The company exhorted the lawmakers to create incentives for employers, employees, Medicare and Medicaid beneficiaries and federal workers to maintain their health. It may be cynical to say so, but those incentives — in a country where surveys have shown that people would lose 10 pounds and keep it off if offered $225 — will likely be necessary to urge adoption of such programs.

Healthways now offers a raft of wellness programs on a monthly fee basis to large employers and health plans. They include everything from smoking cessation programs to stress management and nutrition counseling. The per-participant-per-month fee structure is far simpler than the disease management portion of Healthways’ business and appears to be working.

Stone told Health Business that his company is seeing studies “that directly correlate both the direct and the indirect cost and the productivity and profitability of American business with organizational initiatives that are focused on helping every employee and their dependents achieve the best possible health and well-being status.”

That positive data is rolling in is a good thing for wellness advocates, but only time will tell how profitable the wellness market can be — and thus how widely it might be adopted.
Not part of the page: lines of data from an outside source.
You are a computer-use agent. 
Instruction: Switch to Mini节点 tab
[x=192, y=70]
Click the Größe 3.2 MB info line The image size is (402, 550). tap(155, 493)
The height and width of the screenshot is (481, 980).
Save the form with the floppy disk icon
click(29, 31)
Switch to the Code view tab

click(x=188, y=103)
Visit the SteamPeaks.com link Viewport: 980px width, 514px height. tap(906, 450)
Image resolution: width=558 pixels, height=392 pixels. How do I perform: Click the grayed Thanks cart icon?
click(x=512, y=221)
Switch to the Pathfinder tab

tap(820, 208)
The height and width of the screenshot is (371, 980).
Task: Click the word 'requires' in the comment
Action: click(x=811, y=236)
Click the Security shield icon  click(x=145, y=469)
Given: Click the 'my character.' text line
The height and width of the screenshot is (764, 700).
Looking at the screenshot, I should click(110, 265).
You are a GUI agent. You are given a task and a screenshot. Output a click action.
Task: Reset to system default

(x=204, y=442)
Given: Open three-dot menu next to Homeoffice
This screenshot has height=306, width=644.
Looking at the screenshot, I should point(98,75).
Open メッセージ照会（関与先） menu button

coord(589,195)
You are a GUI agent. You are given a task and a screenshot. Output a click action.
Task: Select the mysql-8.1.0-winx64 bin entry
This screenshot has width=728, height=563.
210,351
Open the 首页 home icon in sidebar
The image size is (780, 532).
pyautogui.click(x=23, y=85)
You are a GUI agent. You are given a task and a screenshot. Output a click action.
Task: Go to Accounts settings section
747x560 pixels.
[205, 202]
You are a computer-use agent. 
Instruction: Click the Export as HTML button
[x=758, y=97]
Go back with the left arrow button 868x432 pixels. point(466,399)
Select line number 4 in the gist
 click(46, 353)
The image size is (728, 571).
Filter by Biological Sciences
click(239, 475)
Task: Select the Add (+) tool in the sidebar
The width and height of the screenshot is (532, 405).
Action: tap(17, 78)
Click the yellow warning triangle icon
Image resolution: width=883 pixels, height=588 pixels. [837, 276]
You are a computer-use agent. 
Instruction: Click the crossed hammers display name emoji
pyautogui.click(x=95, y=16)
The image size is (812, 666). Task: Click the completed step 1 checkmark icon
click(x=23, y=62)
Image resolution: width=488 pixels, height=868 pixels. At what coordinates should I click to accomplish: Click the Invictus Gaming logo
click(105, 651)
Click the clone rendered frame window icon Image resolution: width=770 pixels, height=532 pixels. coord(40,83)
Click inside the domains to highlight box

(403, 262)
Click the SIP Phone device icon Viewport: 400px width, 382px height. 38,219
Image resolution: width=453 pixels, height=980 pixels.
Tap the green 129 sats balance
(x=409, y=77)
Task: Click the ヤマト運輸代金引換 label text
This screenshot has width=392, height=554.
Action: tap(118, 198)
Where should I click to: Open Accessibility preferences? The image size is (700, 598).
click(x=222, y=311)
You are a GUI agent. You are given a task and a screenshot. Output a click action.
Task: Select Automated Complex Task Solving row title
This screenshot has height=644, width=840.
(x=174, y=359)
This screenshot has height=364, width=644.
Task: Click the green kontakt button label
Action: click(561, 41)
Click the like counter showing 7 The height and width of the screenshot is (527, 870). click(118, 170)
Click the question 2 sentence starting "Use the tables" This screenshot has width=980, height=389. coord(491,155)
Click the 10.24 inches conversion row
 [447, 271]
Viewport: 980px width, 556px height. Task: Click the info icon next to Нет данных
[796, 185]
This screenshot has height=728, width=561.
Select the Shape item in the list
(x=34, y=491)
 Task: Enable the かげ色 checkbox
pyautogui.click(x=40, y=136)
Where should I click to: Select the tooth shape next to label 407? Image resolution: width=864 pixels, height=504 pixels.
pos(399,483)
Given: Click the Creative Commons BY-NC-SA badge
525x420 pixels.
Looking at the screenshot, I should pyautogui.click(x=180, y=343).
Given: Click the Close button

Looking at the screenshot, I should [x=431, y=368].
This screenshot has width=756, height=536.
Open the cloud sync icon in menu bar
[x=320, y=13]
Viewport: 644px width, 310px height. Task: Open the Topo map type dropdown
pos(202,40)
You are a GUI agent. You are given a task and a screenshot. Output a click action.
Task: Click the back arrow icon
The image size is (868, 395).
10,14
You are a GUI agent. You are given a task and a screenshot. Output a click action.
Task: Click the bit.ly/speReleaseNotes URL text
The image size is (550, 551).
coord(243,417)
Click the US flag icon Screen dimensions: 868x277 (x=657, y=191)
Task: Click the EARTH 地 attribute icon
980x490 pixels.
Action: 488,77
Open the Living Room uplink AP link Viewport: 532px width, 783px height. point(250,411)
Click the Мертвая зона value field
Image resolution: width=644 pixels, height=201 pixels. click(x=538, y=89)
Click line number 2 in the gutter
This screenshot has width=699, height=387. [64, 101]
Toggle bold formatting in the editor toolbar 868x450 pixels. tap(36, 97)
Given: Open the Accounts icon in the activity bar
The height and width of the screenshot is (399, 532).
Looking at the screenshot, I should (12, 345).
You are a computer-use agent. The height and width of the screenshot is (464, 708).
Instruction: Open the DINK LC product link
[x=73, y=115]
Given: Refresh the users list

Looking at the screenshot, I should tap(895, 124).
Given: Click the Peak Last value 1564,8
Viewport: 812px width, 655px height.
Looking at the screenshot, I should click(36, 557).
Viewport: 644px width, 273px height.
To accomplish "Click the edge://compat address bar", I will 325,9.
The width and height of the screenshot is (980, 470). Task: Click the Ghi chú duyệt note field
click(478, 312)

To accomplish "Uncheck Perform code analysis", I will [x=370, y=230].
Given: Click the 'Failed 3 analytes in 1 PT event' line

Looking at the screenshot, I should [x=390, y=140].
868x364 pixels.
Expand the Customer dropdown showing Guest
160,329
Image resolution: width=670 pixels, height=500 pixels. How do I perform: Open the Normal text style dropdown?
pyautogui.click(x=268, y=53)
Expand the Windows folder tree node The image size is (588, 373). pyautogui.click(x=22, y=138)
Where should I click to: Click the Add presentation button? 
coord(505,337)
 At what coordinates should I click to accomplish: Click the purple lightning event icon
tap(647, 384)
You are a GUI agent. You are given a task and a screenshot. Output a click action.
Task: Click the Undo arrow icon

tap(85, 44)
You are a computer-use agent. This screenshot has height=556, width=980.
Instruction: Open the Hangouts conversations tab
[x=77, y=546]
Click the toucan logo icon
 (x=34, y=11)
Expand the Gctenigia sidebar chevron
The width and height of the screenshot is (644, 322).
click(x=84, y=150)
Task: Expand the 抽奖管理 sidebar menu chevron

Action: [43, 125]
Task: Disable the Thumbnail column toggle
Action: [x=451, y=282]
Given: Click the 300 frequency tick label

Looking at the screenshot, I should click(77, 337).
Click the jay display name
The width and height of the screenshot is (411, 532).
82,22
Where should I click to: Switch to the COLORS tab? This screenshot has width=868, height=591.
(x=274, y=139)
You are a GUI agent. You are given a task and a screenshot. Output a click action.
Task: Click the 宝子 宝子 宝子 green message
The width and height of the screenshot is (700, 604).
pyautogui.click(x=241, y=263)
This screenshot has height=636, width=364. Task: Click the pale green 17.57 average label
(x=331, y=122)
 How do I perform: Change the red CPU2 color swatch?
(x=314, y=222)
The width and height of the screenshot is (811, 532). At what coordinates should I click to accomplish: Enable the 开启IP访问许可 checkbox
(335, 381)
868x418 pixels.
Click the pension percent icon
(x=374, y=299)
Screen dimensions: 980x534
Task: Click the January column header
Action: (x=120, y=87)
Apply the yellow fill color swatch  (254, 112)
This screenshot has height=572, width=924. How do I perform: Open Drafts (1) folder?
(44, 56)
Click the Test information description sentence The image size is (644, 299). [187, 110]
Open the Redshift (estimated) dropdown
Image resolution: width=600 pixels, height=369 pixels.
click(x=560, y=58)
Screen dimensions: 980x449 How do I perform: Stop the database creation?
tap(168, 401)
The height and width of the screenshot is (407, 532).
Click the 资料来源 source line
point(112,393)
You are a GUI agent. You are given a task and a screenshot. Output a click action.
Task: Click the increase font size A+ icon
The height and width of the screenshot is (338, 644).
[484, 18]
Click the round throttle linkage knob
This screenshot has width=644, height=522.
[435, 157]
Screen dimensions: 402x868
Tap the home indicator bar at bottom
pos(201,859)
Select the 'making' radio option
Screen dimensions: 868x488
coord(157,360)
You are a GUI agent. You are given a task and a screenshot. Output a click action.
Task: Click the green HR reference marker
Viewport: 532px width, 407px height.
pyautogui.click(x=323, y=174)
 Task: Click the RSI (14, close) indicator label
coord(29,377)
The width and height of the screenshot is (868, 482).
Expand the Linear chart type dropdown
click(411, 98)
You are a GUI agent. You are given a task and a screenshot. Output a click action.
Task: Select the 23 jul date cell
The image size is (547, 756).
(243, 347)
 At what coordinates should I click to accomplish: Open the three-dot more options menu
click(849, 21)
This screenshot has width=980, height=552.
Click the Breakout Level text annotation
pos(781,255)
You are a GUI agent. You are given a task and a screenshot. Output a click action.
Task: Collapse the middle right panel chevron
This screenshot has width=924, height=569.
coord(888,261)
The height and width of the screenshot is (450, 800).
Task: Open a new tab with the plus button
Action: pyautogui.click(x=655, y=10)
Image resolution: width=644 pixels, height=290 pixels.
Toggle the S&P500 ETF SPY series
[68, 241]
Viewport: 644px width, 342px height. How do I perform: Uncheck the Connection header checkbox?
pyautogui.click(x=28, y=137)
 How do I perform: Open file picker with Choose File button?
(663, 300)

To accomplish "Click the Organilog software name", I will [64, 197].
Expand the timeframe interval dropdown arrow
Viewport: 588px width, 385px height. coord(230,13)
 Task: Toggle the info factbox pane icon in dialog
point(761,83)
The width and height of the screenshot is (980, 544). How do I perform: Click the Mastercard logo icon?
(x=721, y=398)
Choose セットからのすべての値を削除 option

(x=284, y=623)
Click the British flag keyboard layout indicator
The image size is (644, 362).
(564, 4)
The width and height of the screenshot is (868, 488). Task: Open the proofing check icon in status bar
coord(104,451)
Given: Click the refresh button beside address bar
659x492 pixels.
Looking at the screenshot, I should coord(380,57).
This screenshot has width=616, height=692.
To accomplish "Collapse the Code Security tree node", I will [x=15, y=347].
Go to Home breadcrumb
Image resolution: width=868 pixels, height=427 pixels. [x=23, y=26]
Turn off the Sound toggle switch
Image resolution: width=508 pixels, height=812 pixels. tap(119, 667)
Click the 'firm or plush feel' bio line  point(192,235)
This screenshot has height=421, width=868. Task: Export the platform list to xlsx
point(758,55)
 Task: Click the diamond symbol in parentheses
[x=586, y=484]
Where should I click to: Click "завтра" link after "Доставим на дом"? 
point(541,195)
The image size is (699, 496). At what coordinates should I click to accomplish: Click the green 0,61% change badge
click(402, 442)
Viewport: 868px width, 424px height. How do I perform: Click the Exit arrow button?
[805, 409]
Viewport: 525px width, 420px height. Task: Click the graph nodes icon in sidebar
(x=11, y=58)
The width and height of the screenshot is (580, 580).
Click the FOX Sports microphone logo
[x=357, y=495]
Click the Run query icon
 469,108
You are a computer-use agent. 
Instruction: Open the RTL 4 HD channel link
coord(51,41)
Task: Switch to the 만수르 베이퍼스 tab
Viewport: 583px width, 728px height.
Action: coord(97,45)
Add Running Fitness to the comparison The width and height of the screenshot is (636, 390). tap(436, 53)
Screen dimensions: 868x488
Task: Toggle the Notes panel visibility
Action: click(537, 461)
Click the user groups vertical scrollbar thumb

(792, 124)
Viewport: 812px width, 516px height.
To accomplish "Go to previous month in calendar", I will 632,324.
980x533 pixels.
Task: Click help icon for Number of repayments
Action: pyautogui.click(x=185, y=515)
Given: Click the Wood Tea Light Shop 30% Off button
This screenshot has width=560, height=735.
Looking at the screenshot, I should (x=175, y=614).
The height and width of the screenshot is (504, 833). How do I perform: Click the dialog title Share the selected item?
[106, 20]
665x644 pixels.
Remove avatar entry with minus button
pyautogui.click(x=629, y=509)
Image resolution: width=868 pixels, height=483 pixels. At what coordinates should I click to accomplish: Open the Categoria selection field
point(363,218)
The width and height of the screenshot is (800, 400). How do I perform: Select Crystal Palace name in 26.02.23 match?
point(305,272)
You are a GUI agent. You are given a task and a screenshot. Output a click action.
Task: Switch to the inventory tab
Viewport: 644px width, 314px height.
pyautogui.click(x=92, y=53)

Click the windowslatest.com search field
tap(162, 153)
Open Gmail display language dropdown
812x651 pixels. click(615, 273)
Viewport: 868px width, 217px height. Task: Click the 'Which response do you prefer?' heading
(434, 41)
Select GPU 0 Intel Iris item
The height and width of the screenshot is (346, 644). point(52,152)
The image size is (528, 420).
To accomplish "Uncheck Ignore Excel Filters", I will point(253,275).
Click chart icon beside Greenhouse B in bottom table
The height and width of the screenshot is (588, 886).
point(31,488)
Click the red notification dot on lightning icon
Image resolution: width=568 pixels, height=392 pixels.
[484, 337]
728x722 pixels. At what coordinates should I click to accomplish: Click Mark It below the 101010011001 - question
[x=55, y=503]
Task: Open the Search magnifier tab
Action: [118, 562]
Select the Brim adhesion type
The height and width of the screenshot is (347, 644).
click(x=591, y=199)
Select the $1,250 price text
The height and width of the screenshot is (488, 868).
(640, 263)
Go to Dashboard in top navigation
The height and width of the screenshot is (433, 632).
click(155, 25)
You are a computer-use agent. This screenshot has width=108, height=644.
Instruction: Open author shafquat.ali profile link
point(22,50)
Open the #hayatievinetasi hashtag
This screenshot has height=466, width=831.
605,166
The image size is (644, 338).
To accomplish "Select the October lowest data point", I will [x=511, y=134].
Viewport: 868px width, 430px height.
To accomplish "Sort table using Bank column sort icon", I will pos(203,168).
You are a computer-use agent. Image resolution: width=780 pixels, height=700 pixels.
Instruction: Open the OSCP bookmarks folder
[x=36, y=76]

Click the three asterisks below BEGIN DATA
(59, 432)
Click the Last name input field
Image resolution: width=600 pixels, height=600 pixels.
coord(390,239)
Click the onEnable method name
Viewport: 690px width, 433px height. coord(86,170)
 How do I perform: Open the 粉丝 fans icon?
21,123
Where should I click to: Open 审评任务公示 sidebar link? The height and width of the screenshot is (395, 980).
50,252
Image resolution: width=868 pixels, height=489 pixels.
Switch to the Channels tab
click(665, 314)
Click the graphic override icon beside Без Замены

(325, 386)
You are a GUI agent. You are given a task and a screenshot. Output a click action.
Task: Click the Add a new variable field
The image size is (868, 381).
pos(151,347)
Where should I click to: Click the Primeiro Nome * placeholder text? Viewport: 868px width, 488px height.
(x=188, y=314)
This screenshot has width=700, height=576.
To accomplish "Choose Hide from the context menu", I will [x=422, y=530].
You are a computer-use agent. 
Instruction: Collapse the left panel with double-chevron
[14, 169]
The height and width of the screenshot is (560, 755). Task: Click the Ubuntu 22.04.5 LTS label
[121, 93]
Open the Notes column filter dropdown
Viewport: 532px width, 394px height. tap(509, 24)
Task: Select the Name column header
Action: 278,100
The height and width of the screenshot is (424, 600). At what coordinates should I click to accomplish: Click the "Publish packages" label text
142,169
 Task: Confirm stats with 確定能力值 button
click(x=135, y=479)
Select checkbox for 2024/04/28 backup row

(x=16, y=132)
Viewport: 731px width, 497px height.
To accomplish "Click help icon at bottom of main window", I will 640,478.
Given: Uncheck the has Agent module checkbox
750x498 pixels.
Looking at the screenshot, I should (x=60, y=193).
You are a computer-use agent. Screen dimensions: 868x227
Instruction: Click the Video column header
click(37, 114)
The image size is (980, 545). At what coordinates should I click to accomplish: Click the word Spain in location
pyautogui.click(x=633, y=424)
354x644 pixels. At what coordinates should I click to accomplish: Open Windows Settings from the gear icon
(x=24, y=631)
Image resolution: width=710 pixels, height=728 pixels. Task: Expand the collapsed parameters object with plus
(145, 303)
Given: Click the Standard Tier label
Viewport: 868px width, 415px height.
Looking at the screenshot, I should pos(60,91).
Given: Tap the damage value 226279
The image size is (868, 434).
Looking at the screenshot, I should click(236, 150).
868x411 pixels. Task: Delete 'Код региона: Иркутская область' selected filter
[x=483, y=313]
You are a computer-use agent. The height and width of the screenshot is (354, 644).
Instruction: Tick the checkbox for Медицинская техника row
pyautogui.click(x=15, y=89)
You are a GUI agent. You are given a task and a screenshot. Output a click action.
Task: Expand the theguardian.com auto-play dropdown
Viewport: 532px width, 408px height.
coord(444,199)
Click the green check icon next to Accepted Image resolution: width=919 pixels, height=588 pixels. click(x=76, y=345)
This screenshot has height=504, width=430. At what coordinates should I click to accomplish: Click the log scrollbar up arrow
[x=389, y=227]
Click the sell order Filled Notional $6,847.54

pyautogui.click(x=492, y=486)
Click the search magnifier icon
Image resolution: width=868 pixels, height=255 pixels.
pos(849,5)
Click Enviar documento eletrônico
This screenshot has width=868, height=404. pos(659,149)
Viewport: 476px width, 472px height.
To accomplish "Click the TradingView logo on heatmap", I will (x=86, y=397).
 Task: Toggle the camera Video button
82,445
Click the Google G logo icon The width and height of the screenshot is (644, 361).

In its most recent quarterly report, Healthways said that its revenues are likely to drop this year in part because “a larger proportion of our revenues will come from wellness and prevention products, which generally carry a higher cost of services as a percentage of revenue.”

While narrower margins are not necessarily terrible, they do require broader adoption to keep the business going. And that requires employers and workers to feel it in their wallets. In short, private-sector health care has to produce more evidence that keeping people healthy can be profitable.